- Short problem: Lay out every line of the data below as a Markdown table with two columns, Row and Text. Put a running number under Row and the line itself under Text, skipping any blank lines.

- Data listing:

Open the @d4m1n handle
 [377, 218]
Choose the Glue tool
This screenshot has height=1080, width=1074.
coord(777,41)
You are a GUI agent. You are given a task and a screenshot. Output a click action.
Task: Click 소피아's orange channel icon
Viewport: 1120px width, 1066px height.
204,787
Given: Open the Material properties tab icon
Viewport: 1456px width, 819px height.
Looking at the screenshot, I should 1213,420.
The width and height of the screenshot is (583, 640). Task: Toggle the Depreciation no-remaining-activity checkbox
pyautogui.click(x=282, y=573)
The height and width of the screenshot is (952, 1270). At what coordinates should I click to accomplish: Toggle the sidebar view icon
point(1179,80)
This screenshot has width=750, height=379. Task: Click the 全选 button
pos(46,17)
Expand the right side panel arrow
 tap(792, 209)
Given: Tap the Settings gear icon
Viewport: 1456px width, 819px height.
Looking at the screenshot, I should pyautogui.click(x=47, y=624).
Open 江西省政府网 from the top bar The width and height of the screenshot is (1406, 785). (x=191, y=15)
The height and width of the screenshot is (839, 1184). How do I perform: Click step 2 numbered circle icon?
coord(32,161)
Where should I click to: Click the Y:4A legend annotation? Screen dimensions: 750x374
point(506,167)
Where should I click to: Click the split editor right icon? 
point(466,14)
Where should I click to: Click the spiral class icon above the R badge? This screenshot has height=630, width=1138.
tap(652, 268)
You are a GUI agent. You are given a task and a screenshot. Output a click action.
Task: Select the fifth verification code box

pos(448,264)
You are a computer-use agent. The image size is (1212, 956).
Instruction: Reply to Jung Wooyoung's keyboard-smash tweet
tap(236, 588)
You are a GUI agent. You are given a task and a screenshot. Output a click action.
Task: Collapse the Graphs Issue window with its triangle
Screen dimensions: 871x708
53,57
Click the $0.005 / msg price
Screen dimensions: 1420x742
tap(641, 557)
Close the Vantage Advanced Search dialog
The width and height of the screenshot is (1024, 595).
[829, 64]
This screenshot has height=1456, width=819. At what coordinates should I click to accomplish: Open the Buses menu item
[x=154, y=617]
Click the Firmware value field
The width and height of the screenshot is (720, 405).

- Complete answer:
| Row | Text |
|---|---|
| 1 | Open the @d4m1n handle |
| 2 |  [377, 218] |
| 3 | Choose the Glue tool |
| 4 | This screenshot has height=1080, width=1074. |
| 5 | coord(777,41) |
| 6 | You are a GUI agent. You are given a task and a screenshot. Output a click action. |
| 7 | Task: Click 소피아's orange channel icon |
| 8 | Viewport: 1120px width, 1066px height. |
| 9 | 204,787 |
| 10 | Given: Open the Material properties tab icon |
| 11 | Viewport: 1456px width, 819px height. |
| 12 | Looking at the screenshot, I should 1213,420. |
| 13 | The width and height of the screenshot is (583, 640). Task: Toggle the Depreciation no-remaining-activity checkbox |
| 14 | pyautogui.click(x=282, y=573) |
| 15 | The height and width of the screenshot is (952, 1270). At what coordinates should I click to accomplish: Toggle the sidebar view icon |
| 16 | point(1179,80) |
| 17 | This screenshot has width=750, height=379. Task: Click the 全选 button |
| 18 | pos(46,17) |
| 19 | Expand the right side panel arrow |
| 20 |  tap(792, 209) |
| 21 | Given: Tap the Settings gear icon |
| 22 | Viewport: 1456px width, 819px height. |
| 23 | Looking at the screenshot, I should pyautogui.click(x=47, y=624). |
| 24 | Open 江西省政府网 from the top bar The width and height of the screenshot is (1406, 785). (x=191, y=15) |
| 25 | The height and width of the screenshot is (839, 1184). How do I perform: Click step 2 numbered circle icon? |
| 26 | coord(32,161) |
| 27 | Where should I click to: Click the Y:4A legend annotation? Screen dimensions: 750x374 |
| 28 | point(506,167) |
| 29 | Where should I click to: Click the split editor right icon?  |
| 30 | point(466,14) |
| 31 | Where should I click to: Click the spiral class icon above the R badge? This screenshot has height=630, width=1138. |
| 32 | tap(652, 268) |
| 33 | You are a GUI agent. You are given a task and a screenshot. Output a click action. |
| 34 | Task: Select the fifth verification code box |
| 35 | pos(448,264) |
| 36 | You are a computer-use agent. The image size is (1212, 956). |
| 37 | Instruction: Reply to Jung Wooyoung's keyboard-smash tweet |
| 38 | tap(236, 588) |
| 39 | You are a GUI agent. You are given a task and a screenshot. Output a click action. |
| 40 | Task: Collapse the Graphs Issue window with its triangle |
| 41 | Screen dimensions: 871x708 |
| 42 | 53,57 |
| 43 | Click the $0.005 / msg price |
| 44 | Screen dimensions: 1420x742 |
| 45 | tap(641, 557) |
| 46 | Close the Vantage Advanced Search dialog |
| 47 | The width and height of the screenshot is (1024, 595). |
| 48 | [829, 64] |
| 49 | This screenshot has height=1456, width=819. At what coordinates should I click to accomplish: Open the Buses menu item |
| 50 | [x=154, y=617] |
| 51 | Click the Firmware value field |
| 52 | The width and height of the screenshot is (720, 405). |